While, it's not as cheap as it used to be, the desktop model comes in at $699, it's still not expensive considering the combination of Mac's ease of use and what you get in the box. The server will cost a cool $999 with Mac OS X Snow Leopard Server. Underneath the Mac OS X pretty exterior, you have, for all intents and purposes, a 64-bit Unix server with all the usual Unix server goodies.
Both models are smaller than ever at 1.4 inches by 7 inches by 7 inches HWD (Height, Width, Depth). Each also comes with 4GBs of memory, which can be upgraded to 8GBs. They also come with Nvidia GeForce 320M integrated graphics. This new graphics package makes it much faster than before. While no serious gamer will ever mistake the new Mac Mini for a kick-rump and take names gaming PC, it does make it more than fast and powerful enough to easily output 1080p HDTV.
That last bit is important since each comes with an HDMI (High-Definition Multimedia Interface) port, which is commonly used for HDTV. It's this port that makes the Mac Mini a potential Apple TV replacement and competitor to Google TV. If you don't have an HDMI-compliant monitor, which is quite likely, Apple also bundles in an HDMI-DVI (Digital Visual Interface) converter.
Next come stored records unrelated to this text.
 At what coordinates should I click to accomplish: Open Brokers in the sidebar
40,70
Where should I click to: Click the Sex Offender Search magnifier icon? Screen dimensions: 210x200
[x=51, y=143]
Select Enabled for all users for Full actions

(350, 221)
That said, I still don't see Apple really getting the home TV market. You see, to really make it work with your HDTV, you'll need a little technical elbow-grease to get it set up properly with Front Row, Mac OS X's media server software. It's not hard, but it's also not as easy as most Mac users would expect. You'll also need to use a Bluetooth keyboard and mouse or Apple Remote software to use it in your home theater.